Poor Oliver Stone. The filmmaker spent decades developing Alexander as his ultimate passion project, only to watch the bloated historical epic go down in a ball of flames when it lost a fortune in cinemas, took a pasting from critics, and earned the worst kind of awards season recognition.
The second movie on this list that Colin Farrell came to regret, the actor thought he would be heading to the Oscars with Alexander, only for the sum of its accolades to be six Razzie nominations, including ‘Worst Picture’, ‘Worst Director’, and ‘Worst Actor’.
Some turds just can’t be polished no matter how hard anyone tries, but that didn’t dissuade Stone. Alexander got a director’s cut, and it also got Alexander Revisited: The Final Unrated Cut and Alexander: The Ultimate Cut, none of which could elevate it above mediocrity.
Rebel Moon (Zack Snyder, 2024)

Netflix handed Zack Snyder a blank cheque to make whatever he wanted, and the director responded in kind by using an abandoned idea for a Star Wars spinoff to create a two-part sci-fi epic that was basically Akira Kurosawa’s Seven Samurai in space, except shite.
Another filmmaker who enjoys a director’s cut, Part One: A Child of Fire and Part Two: The Scargiver were long enough on their own, combining for a butt-numbing 256 minutes in their original form, becoming the two worst-reviewed movies of his career in the process.

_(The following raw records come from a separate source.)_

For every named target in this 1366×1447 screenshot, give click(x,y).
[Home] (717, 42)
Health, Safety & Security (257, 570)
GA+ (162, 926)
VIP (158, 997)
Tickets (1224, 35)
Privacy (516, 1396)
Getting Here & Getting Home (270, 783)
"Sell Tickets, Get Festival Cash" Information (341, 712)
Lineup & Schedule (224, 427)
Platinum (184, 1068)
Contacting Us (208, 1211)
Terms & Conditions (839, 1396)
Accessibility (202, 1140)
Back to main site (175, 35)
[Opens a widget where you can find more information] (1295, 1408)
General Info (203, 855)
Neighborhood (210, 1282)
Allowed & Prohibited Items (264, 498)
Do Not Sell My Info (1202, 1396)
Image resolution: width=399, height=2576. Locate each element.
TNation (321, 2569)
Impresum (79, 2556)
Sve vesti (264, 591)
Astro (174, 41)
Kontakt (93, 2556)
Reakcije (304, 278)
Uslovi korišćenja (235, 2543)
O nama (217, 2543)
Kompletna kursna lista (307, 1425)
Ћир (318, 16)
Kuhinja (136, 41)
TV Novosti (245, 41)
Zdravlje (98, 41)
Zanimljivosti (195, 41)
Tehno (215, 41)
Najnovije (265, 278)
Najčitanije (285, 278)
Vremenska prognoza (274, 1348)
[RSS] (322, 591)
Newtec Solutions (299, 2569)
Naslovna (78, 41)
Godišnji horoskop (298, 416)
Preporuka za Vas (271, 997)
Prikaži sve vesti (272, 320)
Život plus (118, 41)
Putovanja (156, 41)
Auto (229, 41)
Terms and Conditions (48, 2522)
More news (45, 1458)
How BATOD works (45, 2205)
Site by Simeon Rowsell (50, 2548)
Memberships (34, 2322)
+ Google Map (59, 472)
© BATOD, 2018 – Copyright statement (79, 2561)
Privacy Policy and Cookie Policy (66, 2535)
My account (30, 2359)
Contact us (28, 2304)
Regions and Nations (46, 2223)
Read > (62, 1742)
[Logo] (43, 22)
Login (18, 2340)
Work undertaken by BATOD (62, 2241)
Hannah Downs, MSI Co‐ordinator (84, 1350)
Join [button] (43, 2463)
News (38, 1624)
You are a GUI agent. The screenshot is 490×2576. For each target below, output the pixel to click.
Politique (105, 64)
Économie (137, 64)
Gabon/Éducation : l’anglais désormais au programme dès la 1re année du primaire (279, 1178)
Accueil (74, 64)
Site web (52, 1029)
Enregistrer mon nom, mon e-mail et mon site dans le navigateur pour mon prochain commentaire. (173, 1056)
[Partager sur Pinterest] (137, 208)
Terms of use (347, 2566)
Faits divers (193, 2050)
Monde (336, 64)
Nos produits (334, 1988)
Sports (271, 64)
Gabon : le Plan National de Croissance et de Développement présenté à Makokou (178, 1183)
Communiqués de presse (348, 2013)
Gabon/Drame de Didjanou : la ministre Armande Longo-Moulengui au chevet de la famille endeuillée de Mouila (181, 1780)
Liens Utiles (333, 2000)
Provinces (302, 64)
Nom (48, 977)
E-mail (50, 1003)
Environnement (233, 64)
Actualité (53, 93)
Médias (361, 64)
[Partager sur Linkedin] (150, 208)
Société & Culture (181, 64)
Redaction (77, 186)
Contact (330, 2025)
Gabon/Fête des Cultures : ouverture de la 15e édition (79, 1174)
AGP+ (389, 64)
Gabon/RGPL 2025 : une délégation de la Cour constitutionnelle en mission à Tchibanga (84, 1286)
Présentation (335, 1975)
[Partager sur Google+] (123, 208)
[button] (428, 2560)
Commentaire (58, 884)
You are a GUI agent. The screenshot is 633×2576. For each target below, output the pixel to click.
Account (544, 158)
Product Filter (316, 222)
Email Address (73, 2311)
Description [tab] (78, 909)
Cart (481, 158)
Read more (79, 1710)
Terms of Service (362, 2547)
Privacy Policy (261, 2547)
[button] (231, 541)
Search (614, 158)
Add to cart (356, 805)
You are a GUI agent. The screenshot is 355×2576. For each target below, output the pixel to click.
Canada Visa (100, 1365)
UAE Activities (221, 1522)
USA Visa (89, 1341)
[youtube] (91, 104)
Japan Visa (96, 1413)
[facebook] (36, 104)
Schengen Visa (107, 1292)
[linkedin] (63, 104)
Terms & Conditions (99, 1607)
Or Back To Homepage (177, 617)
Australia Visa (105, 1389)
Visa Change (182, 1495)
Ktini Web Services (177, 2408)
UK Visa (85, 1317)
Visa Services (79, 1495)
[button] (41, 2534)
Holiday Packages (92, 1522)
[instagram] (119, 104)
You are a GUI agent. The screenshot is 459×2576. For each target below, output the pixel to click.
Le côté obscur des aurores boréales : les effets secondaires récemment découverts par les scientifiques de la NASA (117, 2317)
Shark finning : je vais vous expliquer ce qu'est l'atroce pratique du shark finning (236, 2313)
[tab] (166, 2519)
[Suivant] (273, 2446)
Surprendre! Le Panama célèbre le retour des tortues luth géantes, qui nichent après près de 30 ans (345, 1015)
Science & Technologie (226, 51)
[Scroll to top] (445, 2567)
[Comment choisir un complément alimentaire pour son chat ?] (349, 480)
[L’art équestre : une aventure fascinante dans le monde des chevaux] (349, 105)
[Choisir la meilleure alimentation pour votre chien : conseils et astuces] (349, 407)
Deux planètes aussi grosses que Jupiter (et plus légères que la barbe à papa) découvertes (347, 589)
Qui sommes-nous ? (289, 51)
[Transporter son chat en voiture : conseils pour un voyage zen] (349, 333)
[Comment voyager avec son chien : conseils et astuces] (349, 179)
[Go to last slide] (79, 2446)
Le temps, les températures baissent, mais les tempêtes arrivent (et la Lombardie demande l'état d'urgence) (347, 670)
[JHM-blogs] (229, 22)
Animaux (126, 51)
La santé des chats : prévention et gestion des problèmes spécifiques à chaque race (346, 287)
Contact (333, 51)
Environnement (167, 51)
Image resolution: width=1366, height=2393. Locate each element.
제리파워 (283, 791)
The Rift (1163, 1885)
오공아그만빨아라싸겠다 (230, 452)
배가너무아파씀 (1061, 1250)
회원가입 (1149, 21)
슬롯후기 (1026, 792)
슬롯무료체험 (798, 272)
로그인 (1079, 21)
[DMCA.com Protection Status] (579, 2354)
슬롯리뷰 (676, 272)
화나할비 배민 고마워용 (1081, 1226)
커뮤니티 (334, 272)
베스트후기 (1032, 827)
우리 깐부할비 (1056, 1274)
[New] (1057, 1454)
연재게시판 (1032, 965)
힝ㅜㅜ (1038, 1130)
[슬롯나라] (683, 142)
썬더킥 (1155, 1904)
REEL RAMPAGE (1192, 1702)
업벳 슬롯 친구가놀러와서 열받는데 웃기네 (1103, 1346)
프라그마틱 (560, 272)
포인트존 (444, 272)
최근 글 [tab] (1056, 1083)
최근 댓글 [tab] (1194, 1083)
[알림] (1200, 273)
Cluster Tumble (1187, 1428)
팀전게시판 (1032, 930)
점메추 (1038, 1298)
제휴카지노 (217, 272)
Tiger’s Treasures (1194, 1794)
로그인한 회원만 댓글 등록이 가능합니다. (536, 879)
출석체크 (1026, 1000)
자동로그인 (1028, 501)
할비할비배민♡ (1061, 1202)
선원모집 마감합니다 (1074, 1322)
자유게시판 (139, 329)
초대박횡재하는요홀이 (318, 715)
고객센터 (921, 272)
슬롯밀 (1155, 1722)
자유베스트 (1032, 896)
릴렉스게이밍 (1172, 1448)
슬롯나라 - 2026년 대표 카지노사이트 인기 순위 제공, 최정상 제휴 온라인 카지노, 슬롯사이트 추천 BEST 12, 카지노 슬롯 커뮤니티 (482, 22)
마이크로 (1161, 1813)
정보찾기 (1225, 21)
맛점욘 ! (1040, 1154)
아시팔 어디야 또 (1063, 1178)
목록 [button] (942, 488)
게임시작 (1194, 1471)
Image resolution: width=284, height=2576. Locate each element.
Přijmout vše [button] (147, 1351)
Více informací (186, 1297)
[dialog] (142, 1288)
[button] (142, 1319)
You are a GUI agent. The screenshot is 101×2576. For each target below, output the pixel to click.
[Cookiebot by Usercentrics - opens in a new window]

Taking two terrible films and re-releasing them as two even longer films is hardly the savviest of business strategies, with the rebranded Chapter One: Chalice of Blood and Chapter Two: Curse of Forgiveness clocking in at a preposterous 377 minutes, with Netflix’s data indicating that viewership plummeted by over 80% from the original cuts to the extended versions, insinuating that not even Snyder’s most ardent fans were interested.
Donnie Darko (Richard Kelly, 2001)

The longer Richard Kelly’s career wears on, the more weight the theory behind Donnie Darko gains. For those who don’t know, the myth posits that the debuting feature director made a great movie completely by accident, and the director’s cut was the first sign of proof.
Conspiracy theorists have suggested that editors Sam Bauer and Eric Strand deserve most of the credit for Donnie Darko earning its cult status by hammering the unwieldy footage into such intoxicating shape, and it’s hard not to give it at least some credence when Kelly’s realtered edition of the film is a step down in almost every way.
By adding 20 minutes and stripping away the ambiguity, Kelly robbed Donnie Darko of the very things that made it such a sleeper sensation the first time around. It didn’t need to exist; nobody asked for it to exist, and once it did exist, it was an utterly pointless and inferior feature.